U2's last album, 2014's Songs of Innocence, was overshadowed by the PR stunt that accompanied the record's release. Seems a lot of people weren't so happy about finding a free U2 album in their iTunes accounts.

Lesson learned, but the controversy pretty much steamrolled over everything else about the album. Like, if you actually bothered to listen to it, Songs of Innocence wasn't as lousy as all the negative press let on. A proposed companion LP, Songs of Experience, was to quickly follow, but plans were scuttled and the album was retooled in light of the iTunes debacle and singer Bono's subsequent health issues.

There's no telling how the restructured Songs of Experience, U2's 14th album, compares to the original vision, but as it stands, it's pretty much a sequel. In other words, it sounds an awful lot like other U2 albums from this century.

"Shooting off my mouth, that's another great thing about me," Bono sings on the anthem-sized "You're the Best Thing About Me." Maybe so, but he keeps the politics and moralizing to a minimum on Songs of Experience, instead keeping the focus on issues of mortality and matters of the heart. It's more All That You Can't Leave Behind than The Unforgettable Fire, and U2 know it, opting for general uplift over deep purpose.
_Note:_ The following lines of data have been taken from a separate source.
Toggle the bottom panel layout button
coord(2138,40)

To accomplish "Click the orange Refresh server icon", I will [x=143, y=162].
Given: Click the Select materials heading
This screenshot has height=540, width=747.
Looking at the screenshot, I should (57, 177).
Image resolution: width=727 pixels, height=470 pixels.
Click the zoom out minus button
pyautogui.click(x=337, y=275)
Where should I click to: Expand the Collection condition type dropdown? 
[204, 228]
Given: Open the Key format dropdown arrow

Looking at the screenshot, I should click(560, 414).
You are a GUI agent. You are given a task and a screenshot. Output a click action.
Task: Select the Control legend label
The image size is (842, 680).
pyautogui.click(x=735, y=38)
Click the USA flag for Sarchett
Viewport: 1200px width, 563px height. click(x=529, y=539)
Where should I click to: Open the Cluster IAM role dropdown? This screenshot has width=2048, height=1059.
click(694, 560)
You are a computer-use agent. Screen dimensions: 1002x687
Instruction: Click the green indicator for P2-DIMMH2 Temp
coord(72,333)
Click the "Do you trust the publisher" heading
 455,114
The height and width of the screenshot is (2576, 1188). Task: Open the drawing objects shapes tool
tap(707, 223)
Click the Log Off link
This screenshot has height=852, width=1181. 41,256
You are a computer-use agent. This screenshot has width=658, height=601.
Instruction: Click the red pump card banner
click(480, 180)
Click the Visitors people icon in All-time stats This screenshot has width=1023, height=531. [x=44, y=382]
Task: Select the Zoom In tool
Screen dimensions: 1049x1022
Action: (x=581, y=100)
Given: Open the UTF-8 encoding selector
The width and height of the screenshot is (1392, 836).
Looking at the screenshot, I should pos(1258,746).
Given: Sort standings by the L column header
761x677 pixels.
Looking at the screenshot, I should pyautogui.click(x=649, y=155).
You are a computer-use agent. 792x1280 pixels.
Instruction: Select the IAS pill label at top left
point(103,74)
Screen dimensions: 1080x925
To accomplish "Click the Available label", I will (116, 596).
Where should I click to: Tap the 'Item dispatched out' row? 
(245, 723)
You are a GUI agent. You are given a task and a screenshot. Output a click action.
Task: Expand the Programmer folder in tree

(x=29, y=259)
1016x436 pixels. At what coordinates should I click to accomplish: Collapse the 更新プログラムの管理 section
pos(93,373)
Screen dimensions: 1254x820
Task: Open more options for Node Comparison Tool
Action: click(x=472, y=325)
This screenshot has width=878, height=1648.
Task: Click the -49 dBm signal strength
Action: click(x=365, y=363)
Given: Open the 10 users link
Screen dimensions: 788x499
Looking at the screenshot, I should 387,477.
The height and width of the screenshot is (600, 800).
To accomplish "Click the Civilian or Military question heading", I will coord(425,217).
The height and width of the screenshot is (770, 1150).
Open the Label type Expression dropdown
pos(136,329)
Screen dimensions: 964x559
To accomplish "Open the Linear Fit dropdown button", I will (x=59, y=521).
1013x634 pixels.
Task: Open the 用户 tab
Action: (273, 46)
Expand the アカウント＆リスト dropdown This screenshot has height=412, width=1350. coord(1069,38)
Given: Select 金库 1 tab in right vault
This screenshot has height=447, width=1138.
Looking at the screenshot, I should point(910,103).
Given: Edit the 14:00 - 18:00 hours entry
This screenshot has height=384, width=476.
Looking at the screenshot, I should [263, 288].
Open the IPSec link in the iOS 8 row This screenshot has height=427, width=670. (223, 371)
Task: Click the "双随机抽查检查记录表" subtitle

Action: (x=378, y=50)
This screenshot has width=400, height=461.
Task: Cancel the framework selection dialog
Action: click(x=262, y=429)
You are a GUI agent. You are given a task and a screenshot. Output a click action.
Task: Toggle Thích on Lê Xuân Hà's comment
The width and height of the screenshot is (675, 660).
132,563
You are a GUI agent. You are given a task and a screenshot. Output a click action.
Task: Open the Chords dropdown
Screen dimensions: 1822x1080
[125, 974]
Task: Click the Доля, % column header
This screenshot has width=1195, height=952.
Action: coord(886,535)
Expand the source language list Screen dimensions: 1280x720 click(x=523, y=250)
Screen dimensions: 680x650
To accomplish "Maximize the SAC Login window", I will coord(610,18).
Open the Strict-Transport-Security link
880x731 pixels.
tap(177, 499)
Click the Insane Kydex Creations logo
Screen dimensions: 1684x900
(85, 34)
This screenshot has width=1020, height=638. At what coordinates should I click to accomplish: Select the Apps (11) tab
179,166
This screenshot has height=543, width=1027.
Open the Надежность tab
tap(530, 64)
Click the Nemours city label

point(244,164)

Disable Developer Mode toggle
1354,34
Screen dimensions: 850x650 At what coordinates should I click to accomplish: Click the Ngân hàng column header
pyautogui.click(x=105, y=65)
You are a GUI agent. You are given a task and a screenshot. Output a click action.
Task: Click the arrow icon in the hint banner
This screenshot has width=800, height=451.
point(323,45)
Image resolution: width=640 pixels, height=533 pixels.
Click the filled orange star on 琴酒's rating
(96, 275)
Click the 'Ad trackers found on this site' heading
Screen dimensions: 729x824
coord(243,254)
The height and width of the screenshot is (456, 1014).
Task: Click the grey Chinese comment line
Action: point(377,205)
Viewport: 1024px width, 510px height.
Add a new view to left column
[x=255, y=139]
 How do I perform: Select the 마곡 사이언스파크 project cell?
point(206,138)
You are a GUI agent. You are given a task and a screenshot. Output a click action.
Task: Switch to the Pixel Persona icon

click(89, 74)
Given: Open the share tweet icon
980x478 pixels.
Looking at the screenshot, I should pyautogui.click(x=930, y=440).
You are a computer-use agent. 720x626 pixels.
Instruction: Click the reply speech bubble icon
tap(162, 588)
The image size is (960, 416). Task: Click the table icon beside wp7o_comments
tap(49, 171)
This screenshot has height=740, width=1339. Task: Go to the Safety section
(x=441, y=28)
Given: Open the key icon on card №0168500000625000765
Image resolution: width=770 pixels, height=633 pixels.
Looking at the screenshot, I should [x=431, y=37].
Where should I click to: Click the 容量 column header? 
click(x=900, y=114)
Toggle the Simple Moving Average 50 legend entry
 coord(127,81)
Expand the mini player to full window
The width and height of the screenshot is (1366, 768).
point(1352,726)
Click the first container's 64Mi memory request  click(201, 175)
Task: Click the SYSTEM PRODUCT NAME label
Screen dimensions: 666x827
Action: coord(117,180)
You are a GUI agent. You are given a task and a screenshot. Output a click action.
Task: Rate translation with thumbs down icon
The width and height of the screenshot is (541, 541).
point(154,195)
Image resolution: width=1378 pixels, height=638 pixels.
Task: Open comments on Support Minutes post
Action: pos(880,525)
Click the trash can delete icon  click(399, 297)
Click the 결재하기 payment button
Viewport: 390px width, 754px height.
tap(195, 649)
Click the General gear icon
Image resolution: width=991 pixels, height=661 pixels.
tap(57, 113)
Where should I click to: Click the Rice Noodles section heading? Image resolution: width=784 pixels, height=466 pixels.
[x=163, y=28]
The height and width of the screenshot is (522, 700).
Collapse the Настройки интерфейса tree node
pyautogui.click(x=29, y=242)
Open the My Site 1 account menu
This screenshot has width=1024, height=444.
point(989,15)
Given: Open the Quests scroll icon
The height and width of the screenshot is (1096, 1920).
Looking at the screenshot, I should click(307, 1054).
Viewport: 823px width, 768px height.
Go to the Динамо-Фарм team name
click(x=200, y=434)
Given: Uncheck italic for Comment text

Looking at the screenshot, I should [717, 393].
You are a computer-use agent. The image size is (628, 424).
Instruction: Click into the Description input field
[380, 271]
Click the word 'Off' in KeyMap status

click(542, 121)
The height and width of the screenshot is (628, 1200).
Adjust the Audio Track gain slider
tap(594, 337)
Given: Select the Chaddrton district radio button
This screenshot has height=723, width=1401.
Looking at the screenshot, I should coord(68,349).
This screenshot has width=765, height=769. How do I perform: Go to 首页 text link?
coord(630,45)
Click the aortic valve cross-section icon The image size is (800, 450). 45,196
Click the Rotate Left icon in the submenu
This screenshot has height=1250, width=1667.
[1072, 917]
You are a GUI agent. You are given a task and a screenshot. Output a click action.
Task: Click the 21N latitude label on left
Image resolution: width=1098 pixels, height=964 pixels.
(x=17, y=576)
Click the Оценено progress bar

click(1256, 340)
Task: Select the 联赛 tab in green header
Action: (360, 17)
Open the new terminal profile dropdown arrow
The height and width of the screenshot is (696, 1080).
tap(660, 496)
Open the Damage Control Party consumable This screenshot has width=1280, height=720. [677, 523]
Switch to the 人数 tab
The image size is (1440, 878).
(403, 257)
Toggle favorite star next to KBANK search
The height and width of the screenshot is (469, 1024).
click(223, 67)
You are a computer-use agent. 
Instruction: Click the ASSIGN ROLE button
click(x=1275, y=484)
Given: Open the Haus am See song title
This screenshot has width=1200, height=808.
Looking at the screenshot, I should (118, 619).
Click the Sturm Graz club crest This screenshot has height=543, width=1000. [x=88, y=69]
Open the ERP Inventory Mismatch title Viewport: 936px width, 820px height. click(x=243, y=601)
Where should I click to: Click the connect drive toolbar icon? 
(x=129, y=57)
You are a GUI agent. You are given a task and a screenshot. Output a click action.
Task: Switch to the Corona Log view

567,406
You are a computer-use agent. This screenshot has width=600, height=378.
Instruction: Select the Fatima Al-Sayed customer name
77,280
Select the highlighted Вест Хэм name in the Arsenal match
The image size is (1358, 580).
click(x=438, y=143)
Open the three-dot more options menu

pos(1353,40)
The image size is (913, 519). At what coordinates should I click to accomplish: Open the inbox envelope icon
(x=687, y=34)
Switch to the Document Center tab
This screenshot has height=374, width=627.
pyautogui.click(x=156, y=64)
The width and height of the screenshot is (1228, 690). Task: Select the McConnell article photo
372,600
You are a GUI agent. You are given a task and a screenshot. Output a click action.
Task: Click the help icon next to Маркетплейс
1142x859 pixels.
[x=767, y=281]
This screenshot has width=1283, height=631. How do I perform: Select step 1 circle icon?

That leads to some broad emotional checkpoints throughout.

The thing is, All That You Can't Leave Behind found purpose following Sept. 11; the sentiments here are so blah that a personal connection almost seems unreachable. "The Showman (Little More Better)" isn't too far removed from the deadwood Imagine Dragons produce, and the revisiting of old standbys – big choruses, shimmering guitars, musical flourishes designed to fill stadiums – does little to distinguish the album from the last one or the one before that. Songs of Experience, like the past few U2 records, is another U2 album that U2 think their fans want.

So, it's little surprise that the best songs are the most familiar sounding: "Lights of Home," "You're the Best Thing About Me," "The Blackout, "Love Is Bigger Than Anything in Its Way" and even "Get Out of Your Own Way," which features rapper Kendrick Lamar repaying a favor to U2, who appeared on his album from earlier this year – the way better Damn.

Still, the opening ("Love Is All We Have Left") and closing ("13 [There Is a Light"]) tracks attempt to elevate Songs of Experience into something grander than it is, and offer a hint at what the album might have been if it didn't take the expected route so often. Both songs go deeper, lyrically and musically, than almost everything they bookend.

That doesn't mean Songs of Experience is a terrible or even a bad record. It just isn't very memorable. Besides a couple songs, chances are none of these will go on your playlist alongside band classics like "Sunday Bloody Sunday" or "One."

The emotional reach and payoff, key elements to U2's success, aren't there for the most part – even though everyone, including the album's long list of producers, works overtime to polish the 13 songs to modern-day specifications while still nodding to the band's past. After all these years, there's simply too much baggage for U2 and any new music they make, and lightening the load seems moot at this point.